**Work item:** Report how many lines in the data include "agent", with the number as the only reply.

◇ ◇ ◇

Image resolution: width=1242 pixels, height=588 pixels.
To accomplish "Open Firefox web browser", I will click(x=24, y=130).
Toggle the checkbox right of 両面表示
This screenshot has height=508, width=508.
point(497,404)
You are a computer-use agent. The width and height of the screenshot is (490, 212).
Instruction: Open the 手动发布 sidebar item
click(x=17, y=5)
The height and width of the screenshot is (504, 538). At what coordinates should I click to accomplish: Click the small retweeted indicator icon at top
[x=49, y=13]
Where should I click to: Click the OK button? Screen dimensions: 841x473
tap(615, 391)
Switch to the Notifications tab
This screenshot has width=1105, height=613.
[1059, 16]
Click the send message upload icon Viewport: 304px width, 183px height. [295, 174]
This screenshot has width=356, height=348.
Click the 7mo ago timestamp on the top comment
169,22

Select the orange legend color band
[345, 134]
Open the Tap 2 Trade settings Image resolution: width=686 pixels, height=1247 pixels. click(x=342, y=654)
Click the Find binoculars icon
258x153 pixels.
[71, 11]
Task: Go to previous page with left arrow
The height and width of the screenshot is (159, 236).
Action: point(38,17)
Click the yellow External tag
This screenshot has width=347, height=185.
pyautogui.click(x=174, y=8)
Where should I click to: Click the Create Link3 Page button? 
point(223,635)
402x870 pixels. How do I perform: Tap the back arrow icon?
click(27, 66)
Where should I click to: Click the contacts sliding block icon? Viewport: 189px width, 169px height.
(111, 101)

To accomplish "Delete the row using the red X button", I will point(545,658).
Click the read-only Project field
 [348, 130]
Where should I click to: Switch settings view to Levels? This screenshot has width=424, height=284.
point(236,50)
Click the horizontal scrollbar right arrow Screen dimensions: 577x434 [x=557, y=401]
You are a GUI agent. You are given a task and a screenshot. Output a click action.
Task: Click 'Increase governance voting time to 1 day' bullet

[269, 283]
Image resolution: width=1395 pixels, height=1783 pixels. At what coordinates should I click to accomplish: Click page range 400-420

◇ ◇ ◇

**Your solution:** 2